Required task:
Please duplicate each line of the entries below exactly as it stands, leaving out the pictures.

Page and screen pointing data
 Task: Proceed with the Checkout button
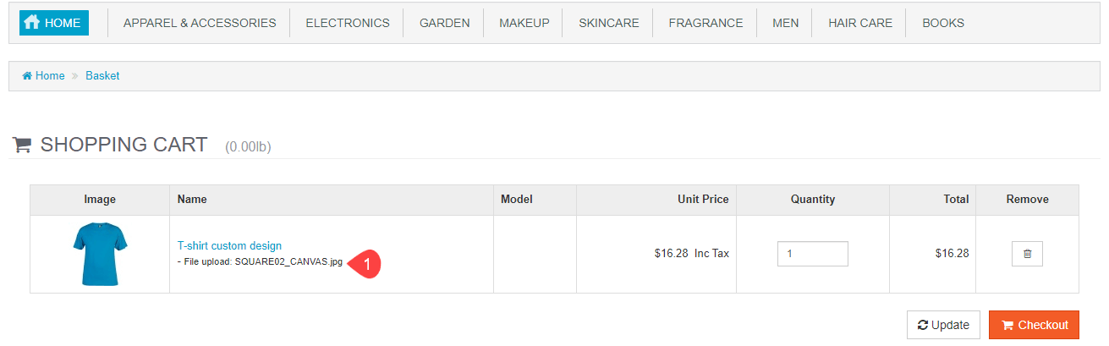[x=1034, y=325]
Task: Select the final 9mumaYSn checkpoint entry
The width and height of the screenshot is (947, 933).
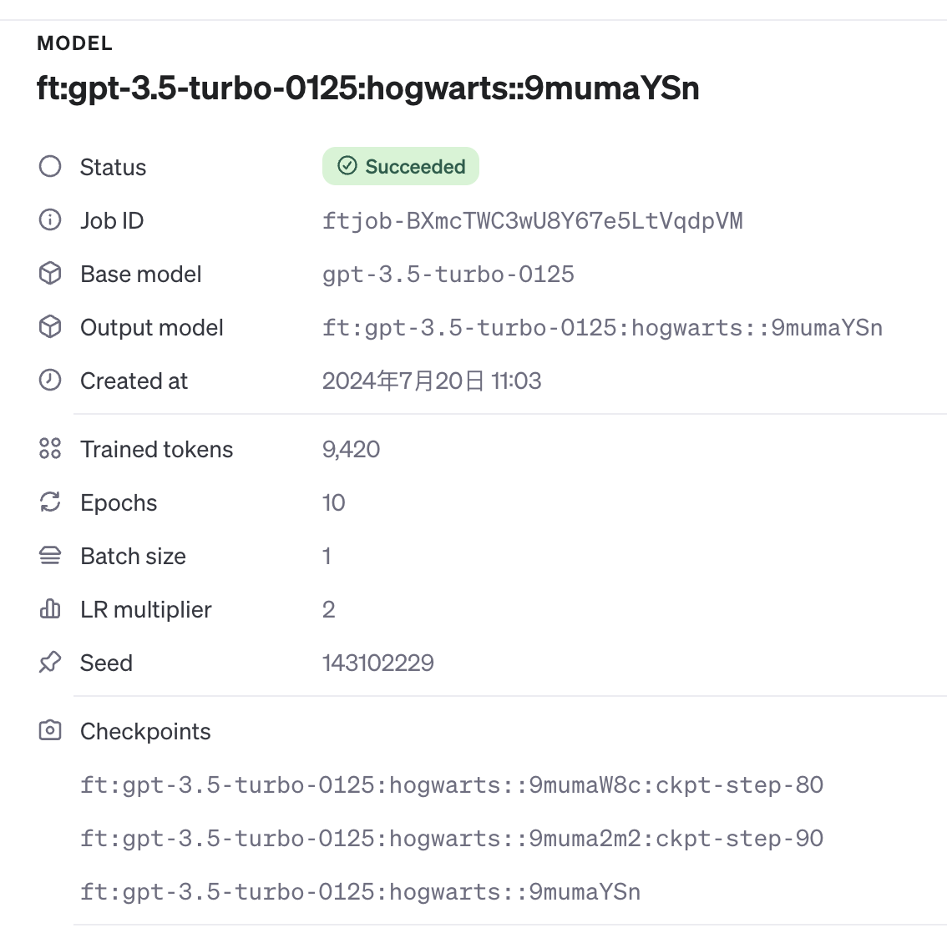Action: pos(360,892)
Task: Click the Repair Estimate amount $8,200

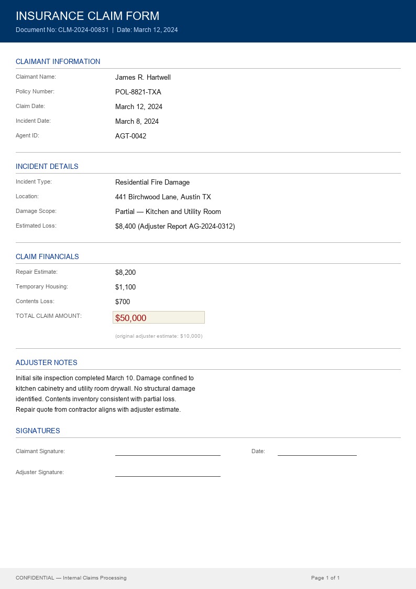Action: (125, 273)
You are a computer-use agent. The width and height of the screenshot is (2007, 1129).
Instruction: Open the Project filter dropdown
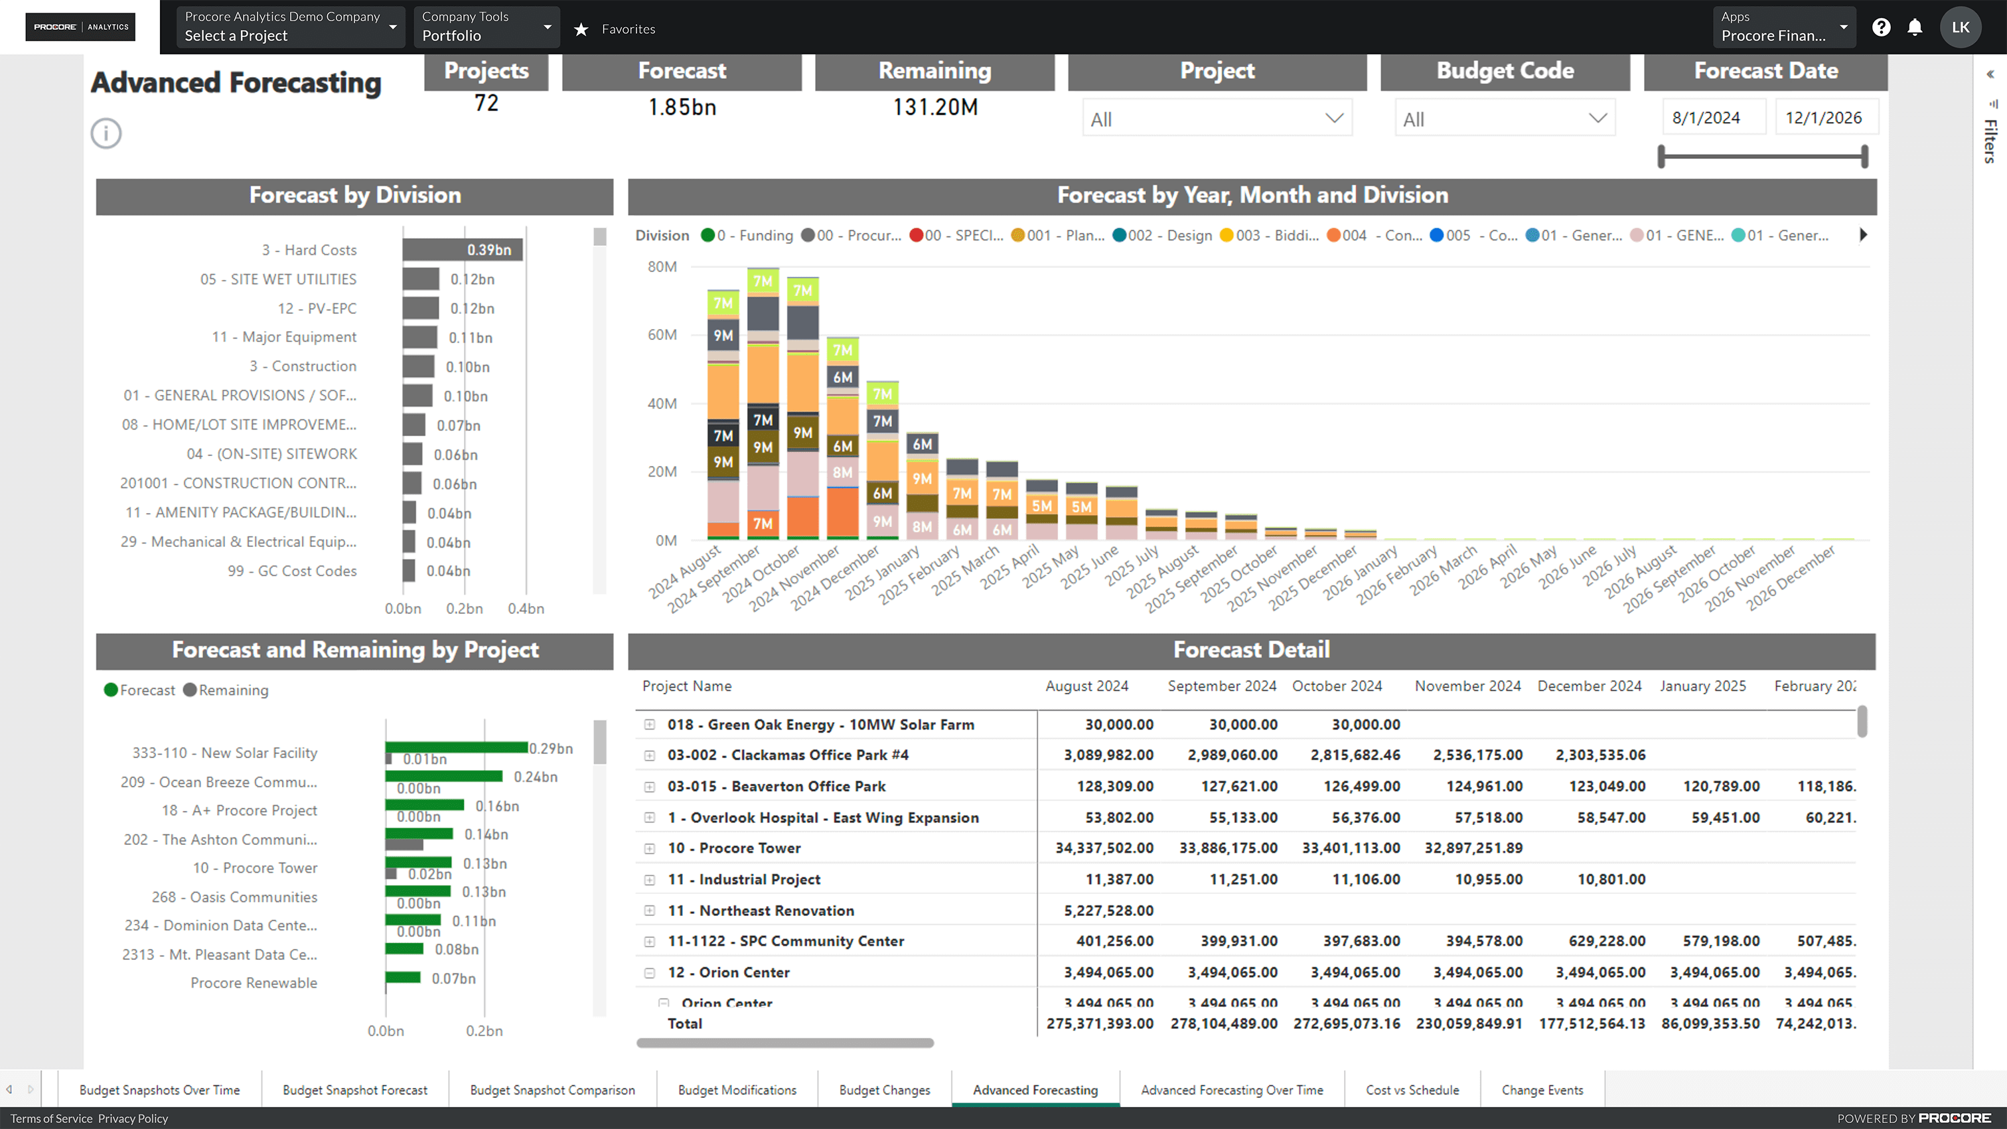[1216, 118]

The completed task:
 Task: Proceed with the Checkout button
[x=1034, y=325]
Task: Select the final 9mumaYSn checkpoint entry
The width and height of the screenshot is (947, 933).
Action: pos(360,892)
Task: Click the Repair Estimate amount $8,200

Action: (125, 273)
You are a computer-use agent. The width and height of the screenshot is (2007, 1129).
Instruction: Open the Project filter dropdown
[1216, 118]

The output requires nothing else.